Dante is much like a child at this moment, so overjoyed that he wishes to share his feelings with his poet-father, Virgil, but his guide is gone. Dante weeps. Beatrice appears, but does not console him. Rather, she rebukes him to the assembled angels, lamenting that although “For a while I sustained him with my face,” later Dante “took himself from me and gave himself to others.” Finally, when she “had risen from flesh to spirit” and departed this earth, “I was less dear and pleasing to him.” 

In real life, Dante married a fellow Florentine named Gemma di Manetto Donati—an arranged union that bore several children, yet was unmentioned in his works. They likely married before Beatrice’s death in 1290, yet Beatrice’s rejoinder of Dante in Purgatorio is certainly more a product of his poetic guilt than any reality.  

Rather than negating Dante’s desire for freedom, the work’s paradoxical climax affirms a timeless, complex component of liberty: The material and spiritual elements of liberty are often in tension with each other. In May 1315, officials in Florence offered Dante a return home to his beloved city—but appended rather humiliating stipulations. Dante refused, and both he and his family were again condemned by the city.  

In one of his surviving letters, Dante writes to “a Florentine friend.” Although he appreciates the invitation, and the support of his friend (“it happens very rarely to exiles to find friends”), he rejects such an ignoble return. He then shares his reasoning: “Can I not look upon the face of the sun and the stars everywhere?

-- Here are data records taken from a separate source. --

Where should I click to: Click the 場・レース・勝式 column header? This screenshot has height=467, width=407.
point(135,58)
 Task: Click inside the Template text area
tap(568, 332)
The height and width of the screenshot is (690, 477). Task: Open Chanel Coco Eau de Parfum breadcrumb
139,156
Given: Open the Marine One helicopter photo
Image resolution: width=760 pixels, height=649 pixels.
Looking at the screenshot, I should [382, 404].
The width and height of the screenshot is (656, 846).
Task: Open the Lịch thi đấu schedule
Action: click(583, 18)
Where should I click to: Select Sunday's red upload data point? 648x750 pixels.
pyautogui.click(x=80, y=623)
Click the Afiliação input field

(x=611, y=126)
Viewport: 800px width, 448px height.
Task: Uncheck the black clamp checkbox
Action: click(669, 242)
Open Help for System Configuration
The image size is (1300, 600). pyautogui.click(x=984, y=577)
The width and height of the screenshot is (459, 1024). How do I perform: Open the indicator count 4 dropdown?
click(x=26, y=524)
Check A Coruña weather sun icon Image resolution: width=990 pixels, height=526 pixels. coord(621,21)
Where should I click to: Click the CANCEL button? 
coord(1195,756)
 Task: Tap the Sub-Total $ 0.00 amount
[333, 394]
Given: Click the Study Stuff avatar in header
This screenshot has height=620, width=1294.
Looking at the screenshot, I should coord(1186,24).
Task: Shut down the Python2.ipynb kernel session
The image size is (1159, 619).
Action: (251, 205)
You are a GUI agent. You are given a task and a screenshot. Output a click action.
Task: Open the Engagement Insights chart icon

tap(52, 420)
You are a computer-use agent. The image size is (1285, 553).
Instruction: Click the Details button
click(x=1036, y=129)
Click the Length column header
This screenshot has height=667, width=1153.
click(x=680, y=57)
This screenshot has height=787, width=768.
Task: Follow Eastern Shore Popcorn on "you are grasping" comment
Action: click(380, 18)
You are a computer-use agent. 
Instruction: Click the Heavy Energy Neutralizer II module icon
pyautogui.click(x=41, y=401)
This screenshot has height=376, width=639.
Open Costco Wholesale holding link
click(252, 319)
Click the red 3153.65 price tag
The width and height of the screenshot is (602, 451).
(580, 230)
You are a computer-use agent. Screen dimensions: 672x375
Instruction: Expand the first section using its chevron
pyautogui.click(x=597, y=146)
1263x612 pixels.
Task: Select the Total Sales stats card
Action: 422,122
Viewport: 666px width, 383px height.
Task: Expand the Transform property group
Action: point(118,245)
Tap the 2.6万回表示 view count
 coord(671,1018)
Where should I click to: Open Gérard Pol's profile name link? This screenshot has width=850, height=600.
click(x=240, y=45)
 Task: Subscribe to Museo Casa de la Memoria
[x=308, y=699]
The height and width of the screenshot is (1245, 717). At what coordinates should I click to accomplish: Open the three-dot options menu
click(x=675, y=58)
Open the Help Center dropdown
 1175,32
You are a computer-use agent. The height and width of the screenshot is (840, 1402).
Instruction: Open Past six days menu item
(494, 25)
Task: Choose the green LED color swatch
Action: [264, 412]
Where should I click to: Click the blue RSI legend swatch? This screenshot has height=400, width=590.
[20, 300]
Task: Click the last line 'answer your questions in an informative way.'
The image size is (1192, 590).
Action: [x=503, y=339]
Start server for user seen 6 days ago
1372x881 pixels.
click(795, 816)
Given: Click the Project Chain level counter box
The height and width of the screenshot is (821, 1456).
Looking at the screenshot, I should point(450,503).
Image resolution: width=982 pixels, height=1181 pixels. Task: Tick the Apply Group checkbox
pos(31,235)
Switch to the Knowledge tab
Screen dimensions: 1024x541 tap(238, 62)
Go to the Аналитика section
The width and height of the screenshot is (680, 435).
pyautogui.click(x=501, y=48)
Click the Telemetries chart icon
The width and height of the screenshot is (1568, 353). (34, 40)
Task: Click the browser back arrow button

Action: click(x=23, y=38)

Can I not meditate anywhere under the heavens upon most sweet truths, unless I first render myself inglorious, nay ignominious, to the people and state of Florence?” 

Dante, across so many centuries, offers us a similar invitation. We may read, and be enlightened by, his works—and even if we are far from his native and lamented home, we join him under that same sun and stars.